The council, an independent expert committee set up by the Government, says the public sector should be a priority area for AI innovation, which could be harnessed to improve services and policy making.
An important element of this would be to ensure relevant data can be accessed and evaluated by public servants, which prompts the proposal for a central place to find information on tools and projects.
The report says AI should only be used in projects that are outcome based and that departments should learn rapidly from each other about what works and what needs to evolve. Over time, there should be a focus on linking public and private sector data to improve insights and encourage a sophisticated adoption of AI.
This should be accompanied by the Government funding pathfinder projects that involve public authorities and industry working together, partly with the aim of building the capability to deliver within the Civil Service.
There is also a need to demystify algorithmic decision making, build up data science skills in government, and to support intelligent procurement of AI products, the report says. This would involve working with the Alan Turing Institute, the Royal Society and the Royal Statistical Society.

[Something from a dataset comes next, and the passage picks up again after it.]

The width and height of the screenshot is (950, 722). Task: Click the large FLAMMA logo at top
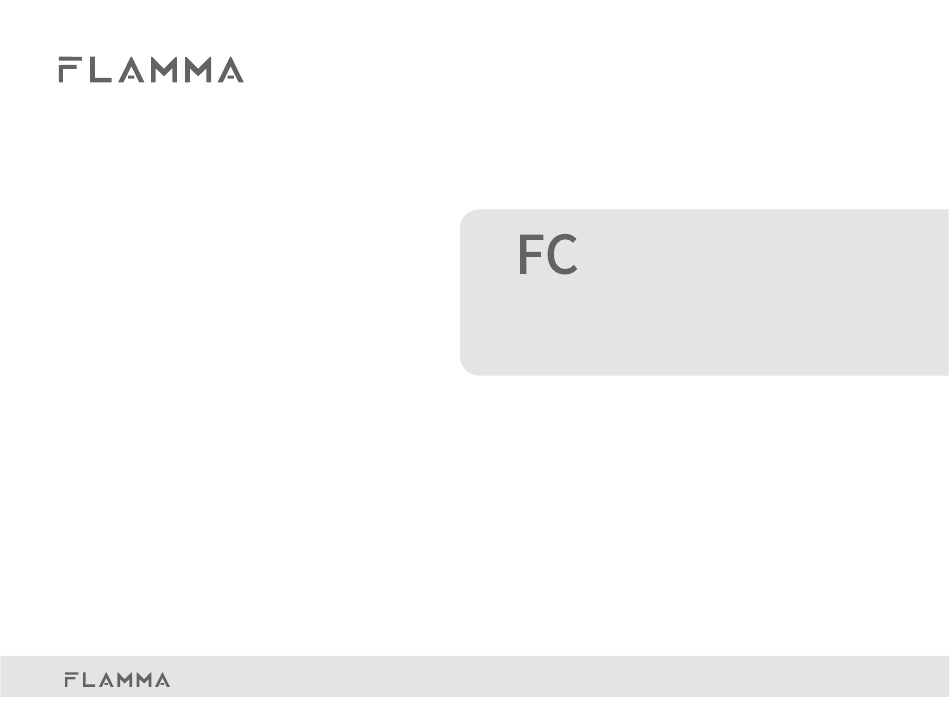[151, 70]
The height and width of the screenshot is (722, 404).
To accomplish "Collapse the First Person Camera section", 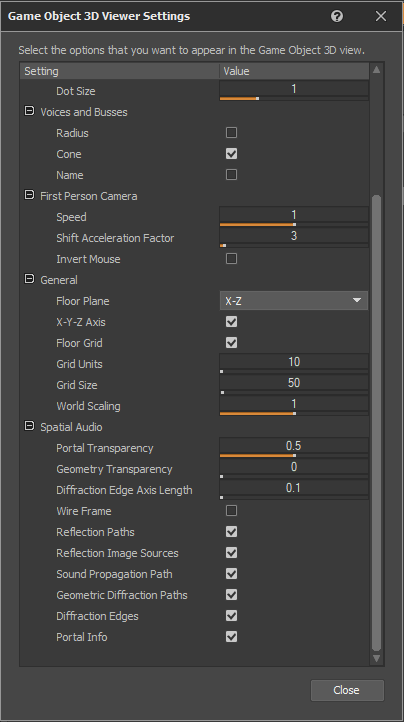I will coord(29,195).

This comes with a reiteration of the need to ensure the technology is applied ethically, and a recommendation that independent committees are given the job of considering the ethical, social and economic impacts of its use.

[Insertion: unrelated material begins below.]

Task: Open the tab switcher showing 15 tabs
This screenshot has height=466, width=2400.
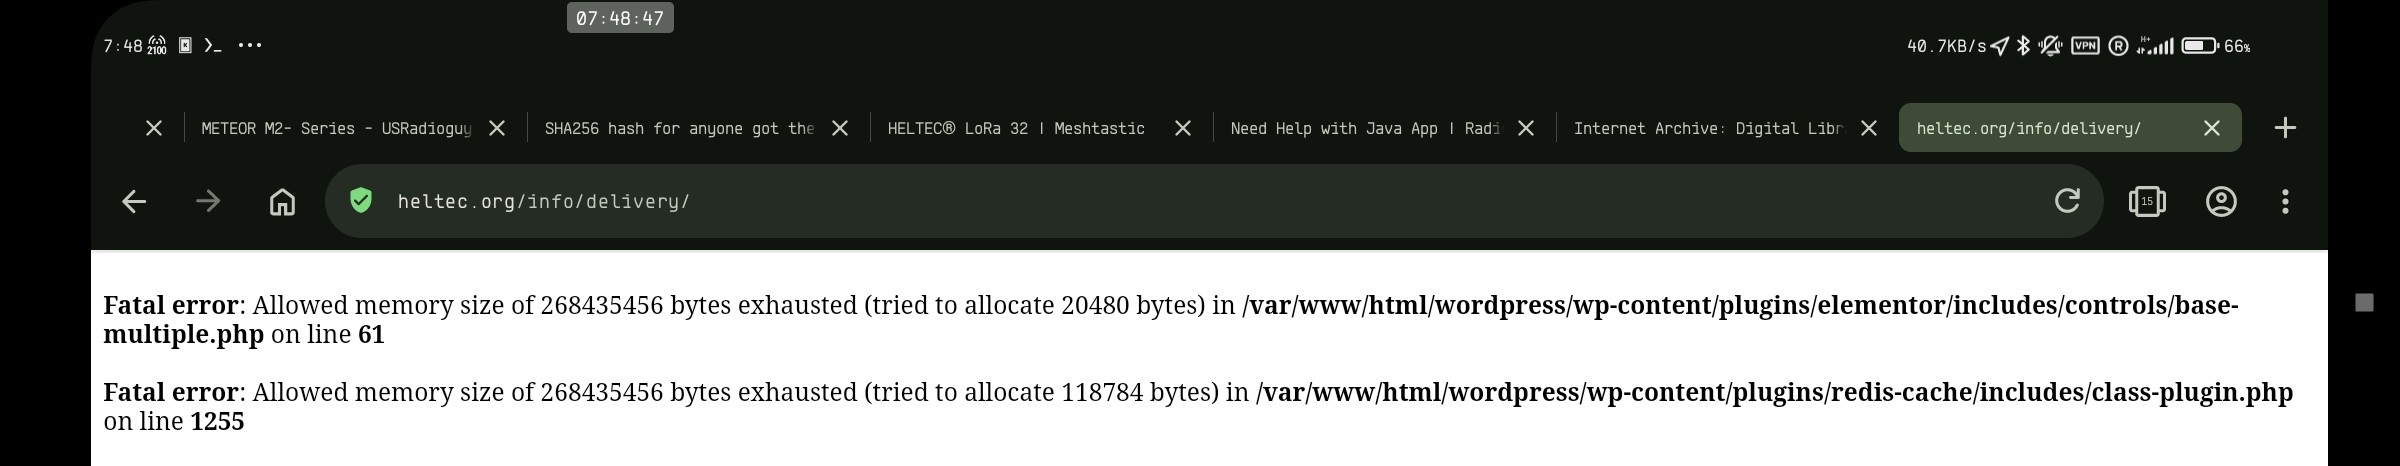Action: pos(2146,202)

For health and social care, the roadmap says AI could be used to manage complex information flows and the integration of systems, between different elements of care. This would have been valuable in the response to the Covid-19 pandemic if the sector had taken up AI earlier.

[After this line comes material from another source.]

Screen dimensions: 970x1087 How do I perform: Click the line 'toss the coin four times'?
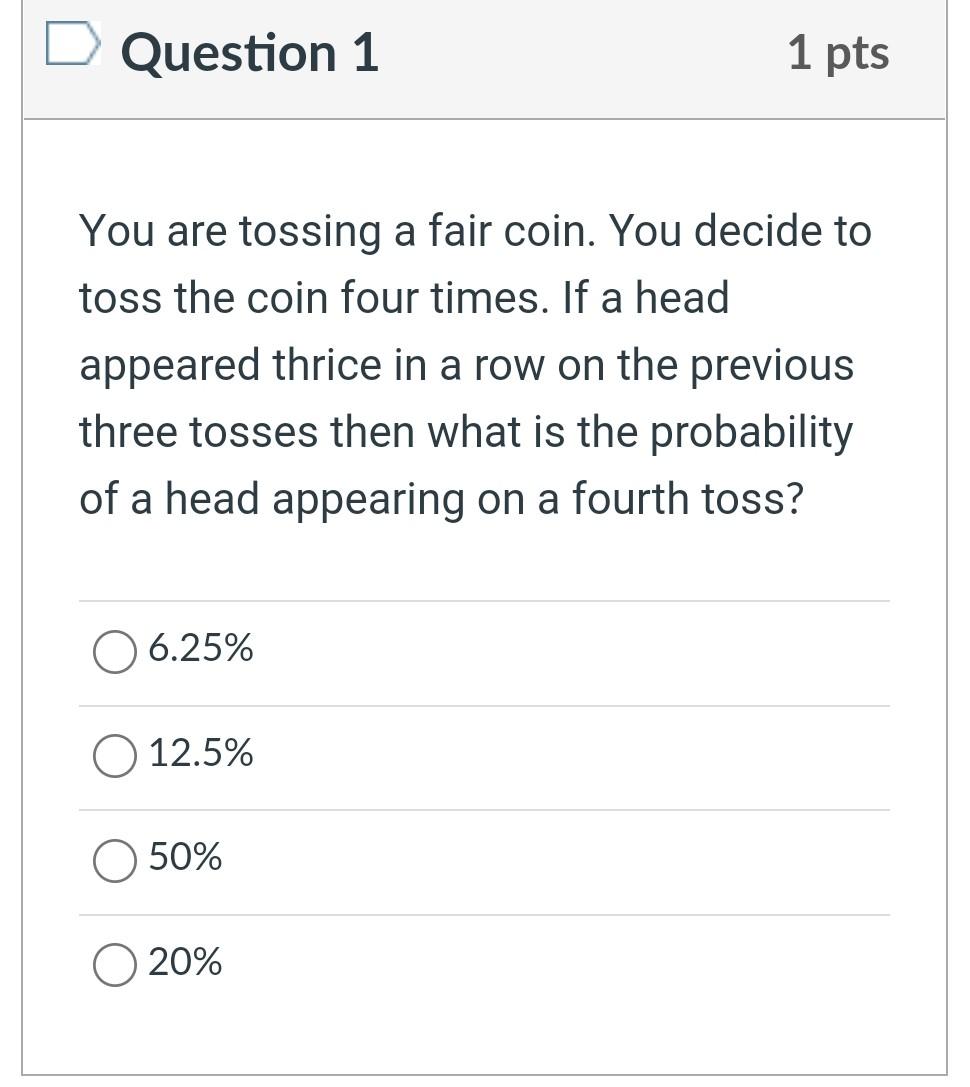pos(404,299)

The council says that NHSX should work with other bodies on research and innovation, and that extending the use of AI beyond hospitals will increase the prospects for effective preventative care, and give the UK economy a competitive advantage in the field.
Underlying this is a need for a data strategy for health and care, new models for incentives and partnerships between the NHS and SMEs, and a better understanding of the skills and knowledge required by healthcare professionals and the public.
On a broad front, the report looks at the development of AI in the UK with its implications for the economy, saying it could deliver a 10% increase in GDP in 2030, and emphasises two underlying messages.
“The first is that we need to ‘double down’ on recent investment the UK has made in AI,” it says.
“The second message is that we must look to the horizon and be adaptable to disruption. Support for AI needs to reflect the rapid pace and evolution of the science and technology and its applications. This means staying at the forefront of the development of AI and integrating approaches to ethics, security and social impacts and planning for the next 10-50 years.”
Its range of general recommendations includes: scaling up public sector investment in the technology; cementing the role of the Alan Turing Institute; the creation of a 10-year programme of building skills at a high level; committing to achieving AI and data literary for everyone; providing for scrutiny to build public trust in how the data is used; developing data governance options; and supporting start-up vendors of the technology.